PROBLEM STATEMENT:
Scan the entries that follow and copy out every line containing "agent".

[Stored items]
★ ★ ★ ★ ★ ★ ★
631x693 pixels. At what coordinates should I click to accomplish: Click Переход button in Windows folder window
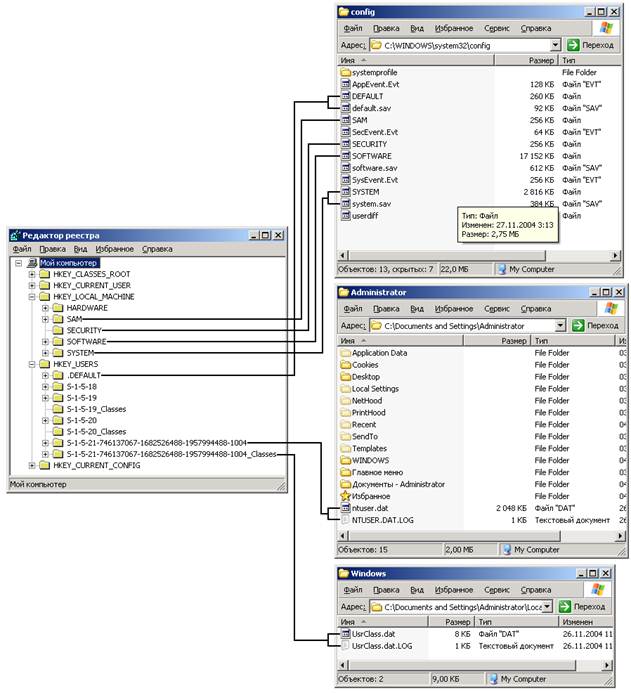pyautogui.click(x=582, y=607)
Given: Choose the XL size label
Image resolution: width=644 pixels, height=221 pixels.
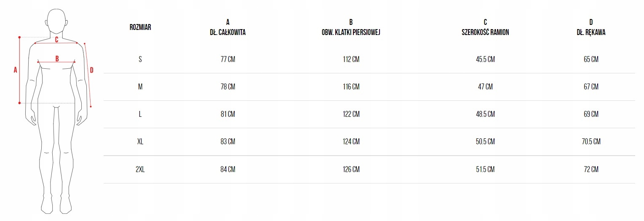Looking at the screenshot, I should point(140,142).

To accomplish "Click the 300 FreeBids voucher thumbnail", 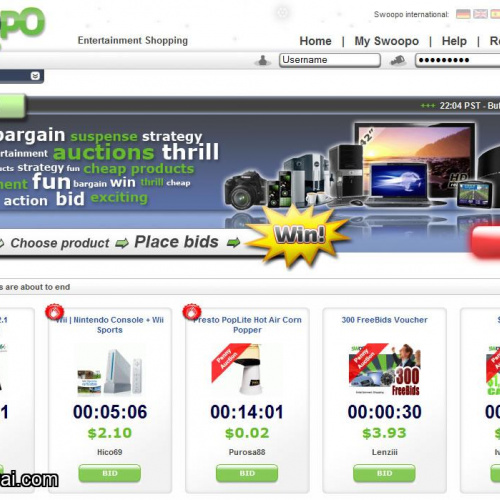I will coord(384,369).
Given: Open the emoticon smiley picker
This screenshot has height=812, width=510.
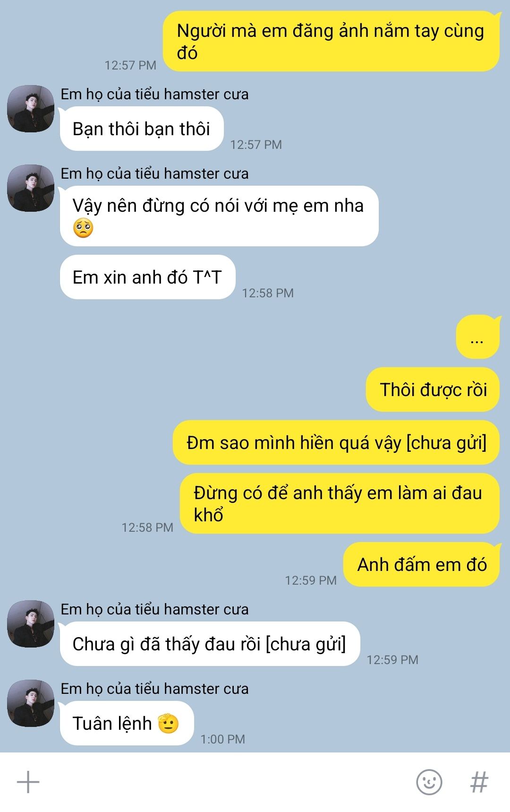Looking at the screenshot, I should click(x=429, y=782).
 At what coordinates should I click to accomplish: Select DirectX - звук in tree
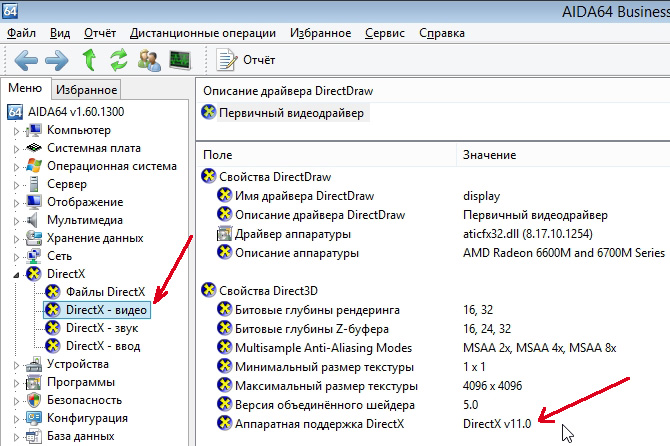[x=103, y=328]
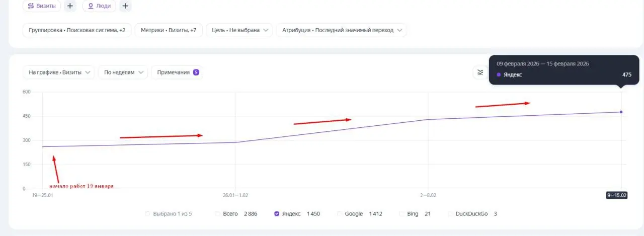Check the Bing series checkbox
644x236 pixels.
(x=402, y=214)
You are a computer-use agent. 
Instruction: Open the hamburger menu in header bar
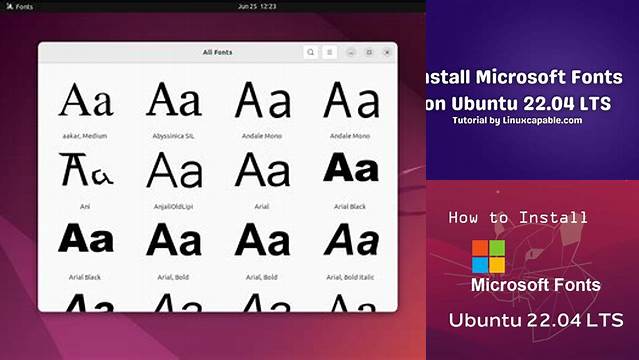pos(330,52)
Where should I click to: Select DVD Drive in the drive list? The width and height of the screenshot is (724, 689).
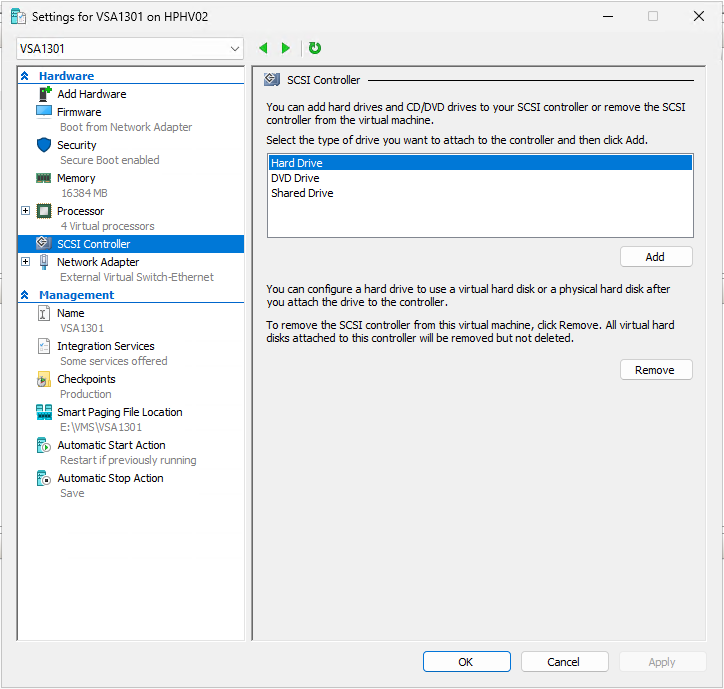(295, 178)
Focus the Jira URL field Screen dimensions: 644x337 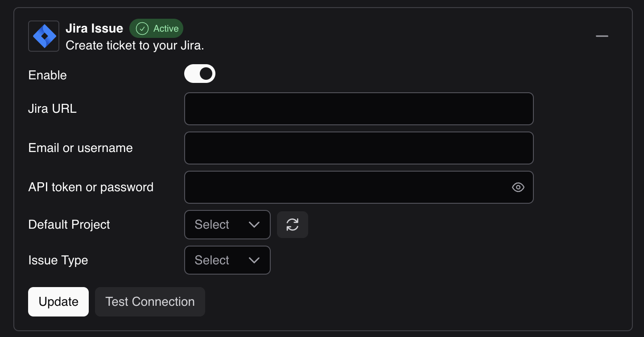pos(359,109)
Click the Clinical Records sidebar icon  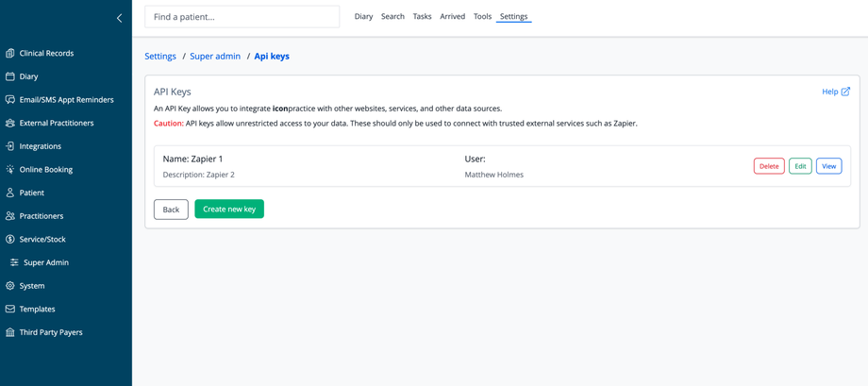[x=10, y=53]
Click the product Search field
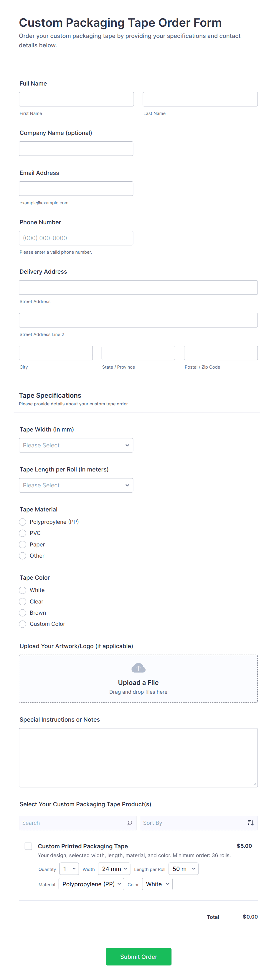Image resolution: width=274 pixels, height=980 pixels. tap(72, 823)
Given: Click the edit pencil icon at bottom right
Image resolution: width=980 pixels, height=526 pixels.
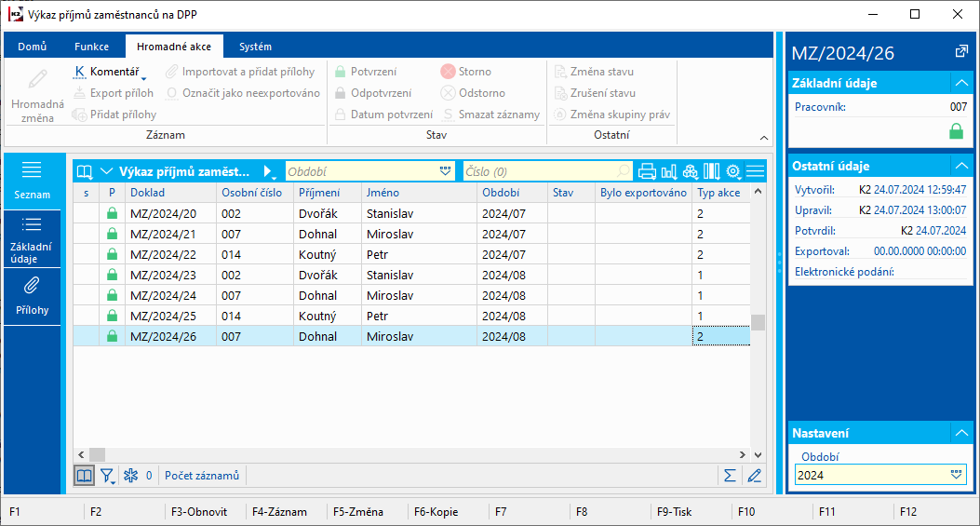Looking at the screenshot, I should pos(754,476).
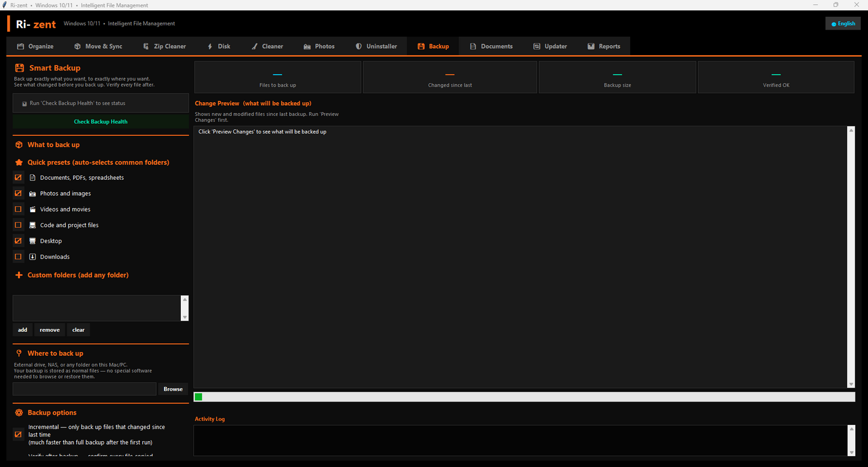This screenshot has height=467, width=868.
Task: Click the Change Preview scrollbar down arrow
Action: 851,384
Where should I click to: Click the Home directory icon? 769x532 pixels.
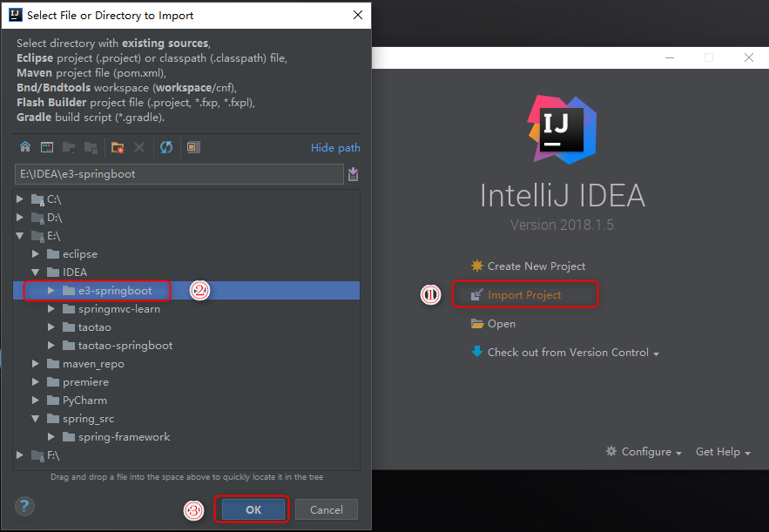coord(25,147)
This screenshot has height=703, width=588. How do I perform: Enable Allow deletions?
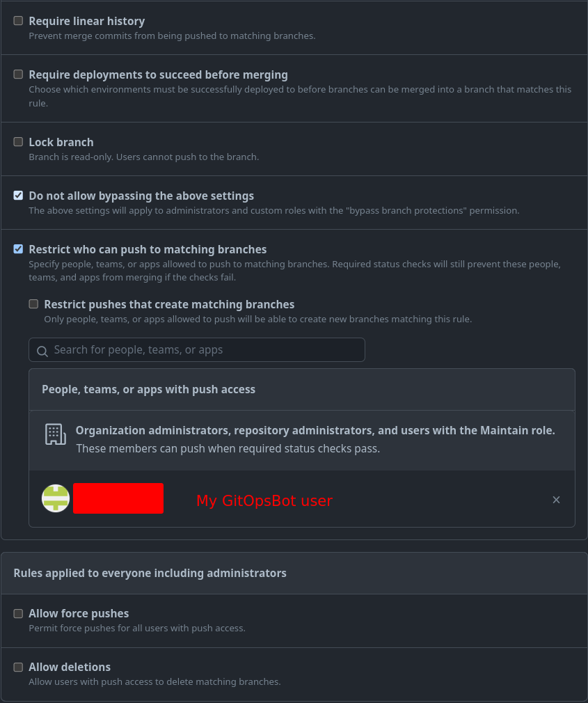pyautogui.click(x=18, y=666)
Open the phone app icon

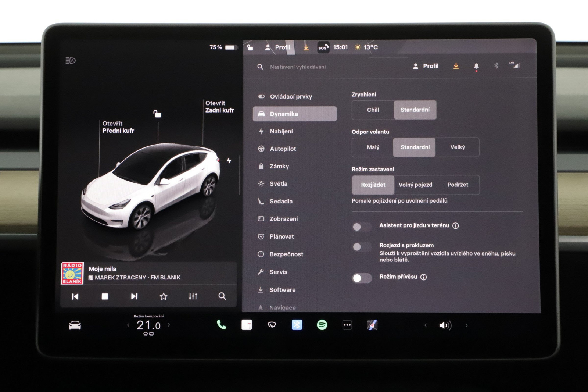pos(221,325)
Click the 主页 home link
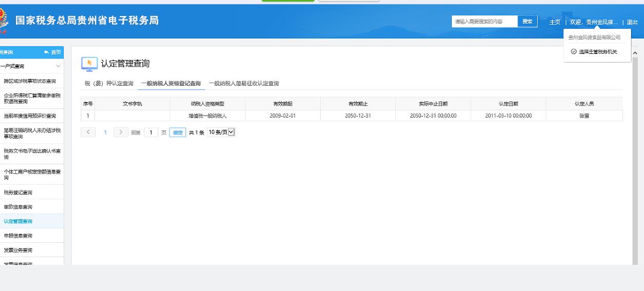Viewport: 644px width, 291px height. [x=555, y=22]
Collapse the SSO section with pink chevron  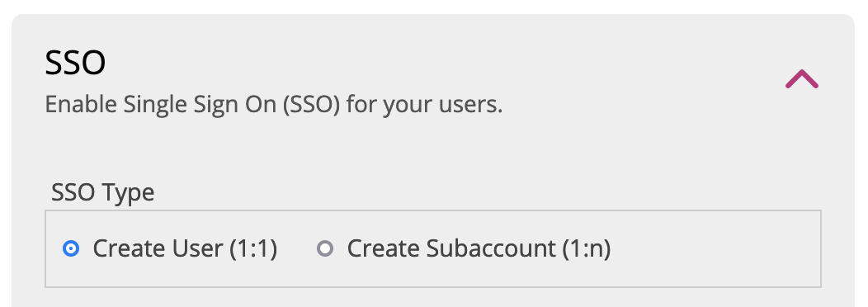coord(801,79)
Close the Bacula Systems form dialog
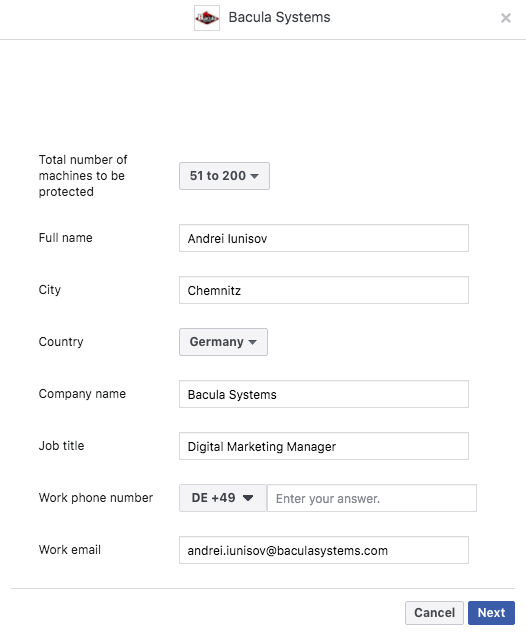The height and width of the screenshot is (635, 526). pyautogui.click(x=505, y=18)
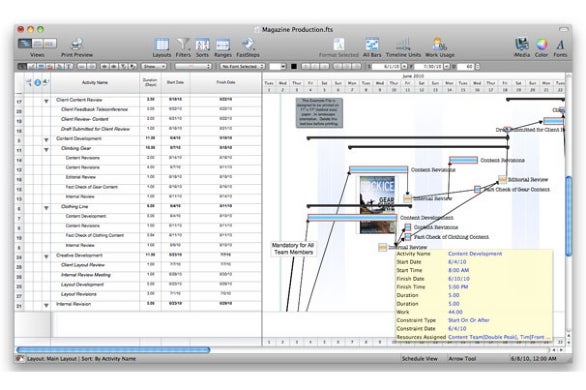The width and height of the screenshot is (586, 390).
Task: Click the Layouts toolbar icon
Action: coord(161,44)
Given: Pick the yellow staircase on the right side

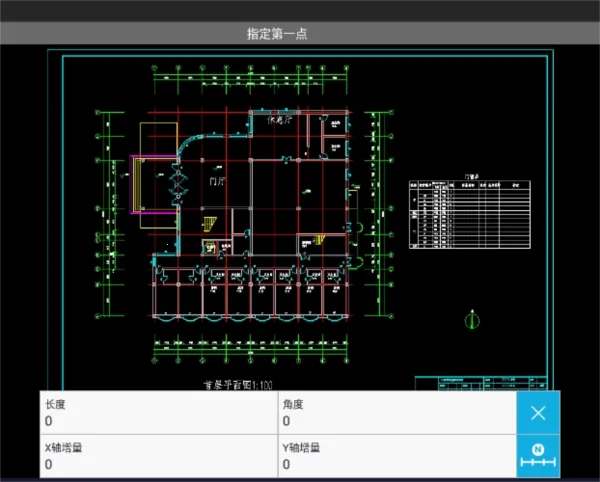Looking at the screenshot, I should click(320, 240).
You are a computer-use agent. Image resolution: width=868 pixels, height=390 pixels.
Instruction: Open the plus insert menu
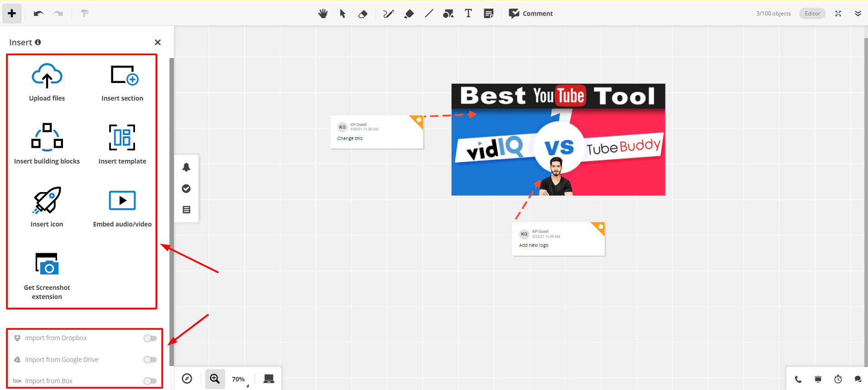click(x=12, y=14)
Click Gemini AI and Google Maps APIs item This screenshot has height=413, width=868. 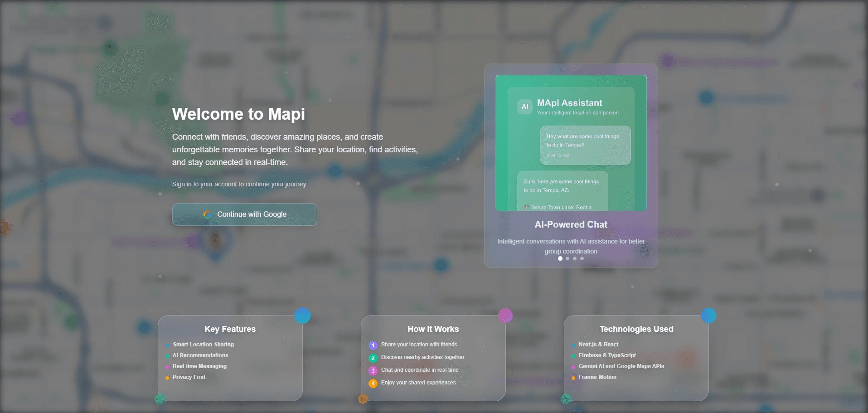(621, 366)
★ ★ ★ ★ ★ ★ ★
FINISHED TASK:
You are a computer-use agent. 
You are a computer-use agent. Image resolution: width=868 pixels, height=390 pixels.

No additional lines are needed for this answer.